_Work order:_ All of the data is to be printed again exactly as it appears.

_Data for this task:_
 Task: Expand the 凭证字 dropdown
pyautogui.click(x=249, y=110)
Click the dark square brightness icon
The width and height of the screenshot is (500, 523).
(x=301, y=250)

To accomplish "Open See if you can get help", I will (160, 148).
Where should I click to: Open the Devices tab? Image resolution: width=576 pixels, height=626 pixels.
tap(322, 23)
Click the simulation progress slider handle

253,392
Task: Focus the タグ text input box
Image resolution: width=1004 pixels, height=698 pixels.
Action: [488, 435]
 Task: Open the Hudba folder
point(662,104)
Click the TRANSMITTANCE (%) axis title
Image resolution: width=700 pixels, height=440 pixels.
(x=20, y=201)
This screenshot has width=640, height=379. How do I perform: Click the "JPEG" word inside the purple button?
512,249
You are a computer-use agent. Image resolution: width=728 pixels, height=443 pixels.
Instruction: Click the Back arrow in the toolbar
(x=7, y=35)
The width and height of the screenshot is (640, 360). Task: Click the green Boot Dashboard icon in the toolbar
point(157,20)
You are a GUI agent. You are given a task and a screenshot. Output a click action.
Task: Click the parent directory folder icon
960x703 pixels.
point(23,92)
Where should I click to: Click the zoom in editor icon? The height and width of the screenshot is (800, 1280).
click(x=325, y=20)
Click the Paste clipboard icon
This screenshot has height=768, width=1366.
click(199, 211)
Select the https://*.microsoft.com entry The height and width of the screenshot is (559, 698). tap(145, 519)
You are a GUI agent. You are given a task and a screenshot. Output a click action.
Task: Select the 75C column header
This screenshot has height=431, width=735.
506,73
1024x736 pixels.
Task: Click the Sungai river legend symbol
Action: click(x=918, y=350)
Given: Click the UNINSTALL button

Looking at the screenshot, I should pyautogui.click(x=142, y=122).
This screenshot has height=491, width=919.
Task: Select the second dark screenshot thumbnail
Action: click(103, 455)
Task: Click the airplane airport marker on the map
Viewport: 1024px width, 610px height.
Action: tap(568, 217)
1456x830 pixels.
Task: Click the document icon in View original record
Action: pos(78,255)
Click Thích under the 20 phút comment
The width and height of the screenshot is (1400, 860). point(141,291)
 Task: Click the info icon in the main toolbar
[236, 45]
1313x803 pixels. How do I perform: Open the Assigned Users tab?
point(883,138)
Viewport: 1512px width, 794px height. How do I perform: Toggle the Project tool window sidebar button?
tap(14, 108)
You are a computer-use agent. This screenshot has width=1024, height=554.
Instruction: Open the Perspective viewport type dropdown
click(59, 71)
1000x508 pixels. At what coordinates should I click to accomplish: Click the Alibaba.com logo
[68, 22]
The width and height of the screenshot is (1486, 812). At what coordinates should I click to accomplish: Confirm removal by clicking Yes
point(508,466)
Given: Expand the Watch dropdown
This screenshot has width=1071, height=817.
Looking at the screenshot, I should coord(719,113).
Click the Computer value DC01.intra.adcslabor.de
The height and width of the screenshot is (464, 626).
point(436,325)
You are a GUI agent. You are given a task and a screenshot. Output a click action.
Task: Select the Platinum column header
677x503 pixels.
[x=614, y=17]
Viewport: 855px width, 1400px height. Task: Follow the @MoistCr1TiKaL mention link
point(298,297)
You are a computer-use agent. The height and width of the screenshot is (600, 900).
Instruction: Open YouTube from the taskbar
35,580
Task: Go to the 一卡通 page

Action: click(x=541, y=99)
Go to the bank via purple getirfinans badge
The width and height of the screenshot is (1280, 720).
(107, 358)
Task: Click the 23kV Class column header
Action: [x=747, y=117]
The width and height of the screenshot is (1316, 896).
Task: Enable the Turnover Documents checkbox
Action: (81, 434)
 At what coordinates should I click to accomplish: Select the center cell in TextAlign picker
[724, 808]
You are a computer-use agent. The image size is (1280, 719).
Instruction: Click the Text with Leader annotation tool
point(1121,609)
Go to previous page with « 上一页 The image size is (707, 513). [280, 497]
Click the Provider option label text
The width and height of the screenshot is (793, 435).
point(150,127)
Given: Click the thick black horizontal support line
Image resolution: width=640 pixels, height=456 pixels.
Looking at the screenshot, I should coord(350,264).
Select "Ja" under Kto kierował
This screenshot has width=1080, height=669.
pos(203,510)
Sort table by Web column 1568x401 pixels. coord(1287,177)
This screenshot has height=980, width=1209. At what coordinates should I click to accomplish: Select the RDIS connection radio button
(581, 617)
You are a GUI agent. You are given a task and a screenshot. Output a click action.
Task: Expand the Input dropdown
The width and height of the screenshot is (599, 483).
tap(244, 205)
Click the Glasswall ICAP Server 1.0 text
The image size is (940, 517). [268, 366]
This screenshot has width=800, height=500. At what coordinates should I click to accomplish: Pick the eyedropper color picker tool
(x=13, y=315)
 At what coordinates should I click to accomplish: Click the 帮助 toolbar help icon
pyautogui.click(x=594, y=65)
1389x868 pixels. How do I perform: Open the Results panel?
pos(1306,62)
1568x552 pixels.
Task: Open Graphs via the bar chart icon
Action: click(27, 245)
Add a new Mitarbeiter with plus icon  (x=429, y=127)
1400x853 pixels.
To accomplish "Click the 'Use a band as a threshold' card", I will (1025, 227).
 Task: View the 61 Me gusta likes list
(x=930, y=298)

_Solution:_
 Task: Expand the 凭证字 dropdown
pyautogui.click(x=249, y=110)
Click the dark square brightness icon
The width and height of the screenshot is (500, 523).
(x=301, y=250)

To accomplish "Open See if you can get help", I will (160, 148).
Where should I click to: Open the Devices tab? Image resolution: width=576 pixels, height=626 pixels.
tap(322, 23)
Click the simulation progress slider handle

253,392
Task: Focus the タグ text input box
Image resolution: width=1004 pixels, height=698 pixels.
Action: [488, 435]
 Task: Open the Hudba folder
point(662,104)
Click the TRANSMITTANCE (%) axis title
Image resolution: width=700 pixels, height=440 pixels.
(x=20, y=201)
This screenshot has width=640, height=379. How do I perform: Click the "JPEG" word inside the purple button?
512,249
You are a computer-use agent. Image resolution: width=728 pixels, height=443 pixels.
Instruction: Click the Back arrow in the toolbar
(x=7, y=35)
The width and height of the screenshot is (640, 360). Task: Click the green Boot Dashboard icon in the toolbar
point(157,20)
You are a GUI agent. You are given a task and a screenshot. Output a click action.
Task: Click the parent directory folder icon
960x703 pixels.
point(23,92)
Where should I click to: Click the zoom in editor icon? The height and width of the screenshot is (800, 1280).
click(x=325, y=20)
Click the Paste clipboard icon
This screenshot has height=768, width=1366.
click(199, 211)
Select the https://*.microsoft.com entry The height and width of the screenshot is (559, 698). tap(145, 519)
You are a GUI agent. You are given a task and a screenshot. Output a click action.
Task: Select the 75C column header
This screenshot has height=431, width=735.
506,73
1024x736 pixels.
Task: Click the Sungai river legend symbol
Action: click(x=918, y=350)
Given: Click the UNINSTALL button

Looking at the screenshot, I should pyautogui.click(x=142, y=122).
This screenshot has height=491, width=919.
Task: Select the second dark screenshot thumbnail
Action: click(103, 455)
Task: Click the airplane airport marker on the map
Viewport: 1024px width, 610px height.
Action: tap(568, 217)
1456x830 pixels.
Task: Click the document icon in View original record
Action: pos(78,255)
Click Thích under the 20 phút comment
The width and height of the screenshot is (1400, 860). point(141,291)
 Task: Click the info icon in the main toolbar
[236, 45]
1313x803 pixels. How do I perform: Open the Assigned Users tab?
point(883,138)
Viewport: 1512px width, 794px height. How do I perform: Toggle the Project tool window sidebar button?
tap(14, 108)
You are a computer-use agent. This screenshot has width=1024, height=554.
Instruction: Open the Perspective viewport type dropdown
click(59, 71)
1000x508 pixels. At what coordinates should I click to accomplish: Click the Alibaba.com logo
[68, 22]
The width and height of the screenshot is (1486, 812). At what coordinates should I click to accomplish: Confirm removal by clicking Yes
point(508,466)
Given: Expand the Watch dropdown
This screenshot has width=1071, height=817.
Looking at the screenshot, I should coord(719,113).
Click the Computer value DC01.intra.adcslabor.de
The height and width of the screenshot is (464, 626).
point(436,325)
You are a GUI agent. You are given a task and a screenshot. Output a click action.
Task: Select the Platinum column header
677x503 pixels.
[x=614, y=17]
Viewport: 855px width, 1400px height. Task: Follow the @MoistCr1TiKaL mention link
point(298,297)
You are a computer-use agent. The height and width of the screenshot is (600, 900).
Instruction: Open YouTube from the taskbar
35,580
Task: Go to the 一卡通 page

Action: click(x=541, y=99)
Go to the bank via purple getirfinans badge
The width and height of the screenshot is (1280, 720).
(107, 358)
Task: Click the 23kV Class column header
Action: [x=747, y=117]
The width and height of the screenshot is (1316, 896).
Task: Enable the Turnover Documents checkbox
Action: (81, 434)
 At what coordinates should I click to accomplish: Select the center cell in TextAlign picker
[724, 808]
You are a computer-use agent. The image size is (1280, 719).
Instruction: Click the Text with Leader annotation tool
point(1121,609)
Go to previous page with « 上一页 The image size is (707, 513). [280, 497]
Click the Provider option label text
The width and height of the screenshot is (793, 435).
point(150,127)
Given: Click the thick black horizontal support line
Image resolution: width=640 pixels, height=456 pixels.
Looking at the screenshot, I should coord(350,264).
Select "Ja" under Kto kierował
This screenshot has width=1080, height=669.
pos(203,510)
Sort table by Web column 1568x401 pixels. coord(1287,177)
This screenshot has height=980, width=1209. At what coordinates should I click to accomplish: Select the RDIS connection radio button
(581, 617)
You are a GUI agent. You are given a task and a screenshot. Output a click action.
Task: Expand the Input dropdown
The width and height of the screenshot is (599, 483).
tap(244, 205)
Click the Glasswall ICAP Server 1.0 text
The image size is (940, 517). [268, 366]
This screenshot has width=800, height=500. At what coordinates should I click to accomplish: Pick the eyedropper color picker tool
(x=13, y=315)
 At what coordinates should I click to accomplish: Click the 帮助 toolbar help icon
pyautogui.click(x=594, y=65)
1389x868 pixels. How do I perform: Open the Results panel?
pos(1306,62)
1568x552 pixels.
Task: Open Graphs via the bar chart icon
Action: click(27, 245)
Add a new Mitarbeiter with plus icon  (x=429, y=127)
1400x853 pixels.
To accomplish "Click the 'Use a band as a threshold' card", I will (1025, 227).
 Task: View the 61 Me gusta likes list
(x=930, y=298)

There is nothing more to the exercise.